Hoy, algunos altos dirigentes y los Tío Tom con permiso oficial para opinar al respecto, reconocen la persistencia del problema racial, pero explican que se trata básicamente de un problema cultural. Y tienen razón. Solo que con tales admisiones no basta para desarraigar los prejuicios raciales que impregnan el imaginario colectivo de los cubanos.
Pese al creciente mestizaje que se observa, en la población cubana, según los datos del último censo de población, predominan los blancos. Recordemos que en los censos, las personas, si no tienen rasgos ostensiblemente negroides, suelen declararse blancos.

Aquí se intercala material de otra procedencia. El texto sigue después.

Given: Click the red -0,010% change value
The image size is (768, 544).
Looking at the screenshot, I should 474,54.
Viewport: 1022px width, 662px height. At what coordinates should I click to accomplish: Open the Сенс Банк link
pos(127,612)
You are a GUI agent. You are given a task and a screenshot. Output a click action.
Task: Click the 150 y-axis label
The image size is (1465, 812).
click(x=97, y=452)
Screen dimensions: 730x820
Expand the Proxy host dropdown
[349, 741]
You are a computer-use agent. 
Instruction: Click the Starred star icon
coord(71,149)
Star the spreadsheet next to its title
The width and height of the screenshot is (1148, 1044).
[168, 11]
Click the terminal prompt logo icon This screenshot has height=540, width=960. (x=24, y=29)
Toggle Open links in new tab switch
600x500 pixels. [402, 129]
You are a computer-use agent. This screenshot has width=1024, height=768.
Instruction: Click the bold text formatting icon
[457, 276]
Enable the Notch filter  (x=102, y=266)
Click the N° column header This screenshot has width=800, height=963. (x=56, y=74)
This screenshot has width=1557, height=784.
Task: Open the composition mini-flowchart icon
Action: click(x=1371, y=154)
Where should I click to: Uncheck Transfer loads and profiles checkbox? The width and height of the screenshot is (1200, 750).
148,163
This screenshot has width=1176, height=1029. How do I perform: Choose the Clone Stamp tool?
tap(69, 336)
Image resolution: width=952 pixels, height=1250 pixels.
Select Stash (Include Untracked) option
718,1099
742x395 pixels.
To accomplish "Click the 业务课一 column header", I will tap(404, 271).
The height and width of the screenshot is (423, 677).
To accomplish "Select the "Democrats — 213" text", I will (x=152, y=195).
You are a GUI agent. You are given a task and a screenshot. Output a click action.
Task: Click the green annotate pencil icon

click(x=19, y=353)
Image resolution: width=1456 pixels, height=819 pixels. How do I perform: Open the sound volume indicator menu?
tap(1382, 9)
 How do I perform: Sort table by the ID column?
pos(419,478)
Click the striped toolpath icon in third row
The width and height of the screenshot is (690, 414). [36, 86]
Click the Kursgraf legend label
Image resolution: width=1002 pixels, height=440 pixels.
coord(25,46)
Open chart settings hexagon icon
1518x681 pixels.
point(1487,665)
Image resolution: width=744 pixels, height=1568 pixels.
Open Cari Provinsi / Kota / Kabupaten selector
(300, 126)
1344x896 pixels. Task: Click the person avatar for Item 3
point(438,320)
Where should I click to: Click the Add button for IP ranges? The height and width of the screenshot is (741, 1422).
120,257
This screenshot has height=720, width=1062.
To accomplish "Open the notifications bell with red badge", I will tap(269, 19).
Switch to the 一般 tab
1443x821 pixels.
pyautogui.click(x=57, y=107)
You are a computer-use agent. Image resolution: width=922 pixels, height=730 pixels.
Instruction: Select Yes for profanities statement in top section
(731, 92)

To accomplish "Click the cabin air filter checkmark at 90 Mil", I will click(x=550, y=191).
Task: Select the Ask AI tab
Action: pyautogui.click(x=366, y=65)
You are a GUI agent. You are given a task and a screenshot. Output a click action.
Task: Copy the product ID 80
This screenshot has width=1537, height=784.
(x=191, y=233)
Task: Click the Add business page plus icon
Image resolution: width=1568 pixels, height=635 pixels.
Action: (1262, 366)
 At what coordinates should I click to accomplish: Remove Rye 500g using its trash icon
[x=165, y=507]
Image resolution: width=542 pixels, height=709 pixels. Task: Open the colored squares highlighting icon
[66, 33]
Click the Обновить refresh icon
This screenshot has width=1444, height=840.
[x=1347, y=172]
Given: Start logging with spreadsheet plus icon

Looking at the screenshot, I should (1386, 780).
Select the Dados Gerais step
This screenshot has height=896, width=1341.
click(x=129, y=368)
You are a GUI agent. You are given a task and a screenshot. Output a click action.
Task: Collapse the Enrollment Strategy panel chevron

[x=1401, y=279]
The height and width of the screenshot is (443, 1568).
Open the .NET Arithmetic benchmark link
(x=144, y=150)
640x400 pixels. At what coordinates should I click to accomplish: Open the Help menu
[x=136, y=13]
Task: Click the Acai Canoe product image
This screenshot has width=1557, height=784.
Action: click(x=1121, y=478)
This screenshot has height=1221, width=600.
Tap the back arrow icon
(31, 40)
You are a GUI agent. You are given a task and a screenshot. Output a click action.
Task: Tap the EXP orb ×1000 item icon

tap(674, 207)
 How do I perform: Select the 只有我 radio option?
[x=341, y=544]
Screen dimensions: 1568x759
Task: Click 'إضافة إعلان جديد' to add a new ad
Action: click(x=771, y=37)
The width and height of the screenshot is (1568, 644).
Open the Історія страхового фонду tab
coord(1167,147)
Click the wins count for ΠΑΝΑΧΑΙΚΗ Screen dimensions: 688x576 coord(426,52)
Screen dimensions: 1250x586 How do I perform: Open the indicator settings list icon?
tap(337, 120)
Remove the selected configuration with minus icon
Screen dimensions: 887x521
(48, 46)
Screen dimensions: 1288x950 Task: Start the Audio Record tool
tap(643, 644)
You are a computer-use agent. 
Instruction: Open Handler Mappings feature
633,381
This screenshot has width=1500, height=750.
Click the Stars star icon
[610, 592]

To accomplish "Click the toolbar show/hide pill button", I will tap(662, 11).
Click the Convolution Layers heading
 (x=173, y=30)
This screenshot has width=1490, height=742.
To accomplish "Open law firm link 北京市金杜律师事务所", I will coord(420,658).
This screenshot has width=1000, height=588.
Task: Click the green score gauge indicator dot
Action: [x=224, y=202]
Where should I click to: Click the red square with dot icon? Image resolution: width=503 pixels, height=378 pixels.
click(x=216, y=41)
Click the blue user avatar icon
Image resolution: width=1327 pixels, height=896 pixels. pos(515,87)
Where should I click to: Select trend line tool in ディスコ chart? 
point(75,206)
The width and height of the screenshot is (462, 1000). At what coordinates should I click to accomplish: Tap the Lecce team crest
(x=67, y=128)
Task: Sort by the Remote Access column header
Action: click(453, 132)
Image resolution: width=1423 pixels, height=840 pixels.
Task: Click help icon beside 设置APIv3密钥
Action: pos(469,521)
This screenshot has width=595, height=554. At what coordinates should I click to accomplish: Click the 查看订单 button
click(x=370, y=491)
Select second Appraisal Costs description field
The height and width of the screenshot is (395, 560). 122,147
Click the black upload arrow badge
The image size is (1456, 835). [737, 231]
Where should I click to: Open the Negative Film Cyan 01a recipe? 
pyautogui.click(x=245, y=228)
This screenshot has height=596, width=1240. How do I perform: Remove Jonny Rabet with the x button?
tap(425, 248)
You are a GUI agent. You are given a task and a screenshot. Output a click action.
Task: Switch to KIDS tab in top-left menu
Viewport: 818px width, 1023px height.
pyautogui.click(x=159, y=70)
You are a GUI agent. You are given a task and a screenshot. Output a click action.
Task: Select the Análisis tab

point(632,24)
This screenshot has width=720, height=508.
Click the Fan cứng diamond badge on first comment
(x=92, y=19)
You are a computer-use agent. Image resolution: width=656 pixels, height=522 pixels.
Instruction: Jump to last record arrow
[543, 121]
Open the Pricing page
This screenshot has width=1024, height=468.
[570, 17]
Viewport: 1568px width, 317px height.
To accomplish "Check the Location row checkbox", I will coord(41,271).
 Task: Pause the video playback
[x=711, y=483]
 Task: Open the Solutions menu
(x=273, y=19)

Y las muchachas y muchachos que no son blancos, se esfuerzan en aparentarlo, que para eso están el desriz, la keratina y el recurso de no coger demasiado sol y pelarse bien rebajado, para que “la pasa por pelo pase”. Ojalá pusieran en otros asuntos el mismo empeño que ponen en negar o disfrazar su identidad.
No quiero dramatizar con el tema del racismo. Cuba no es la Alabama de hace 60 años ni la Sudáfrica del Apartheid. Doy la razón a los que se oponen a crear más divisiones de las que ya hay en la oposición y desviar la atención del objetivo principal, el fin de la dictadura. En democracia iremos resolviendo los demás problemas, dicen. De acuerdo. Pero es que se están acumulando muchos, demasiados problemas. Y el racial no es el menor de ellos.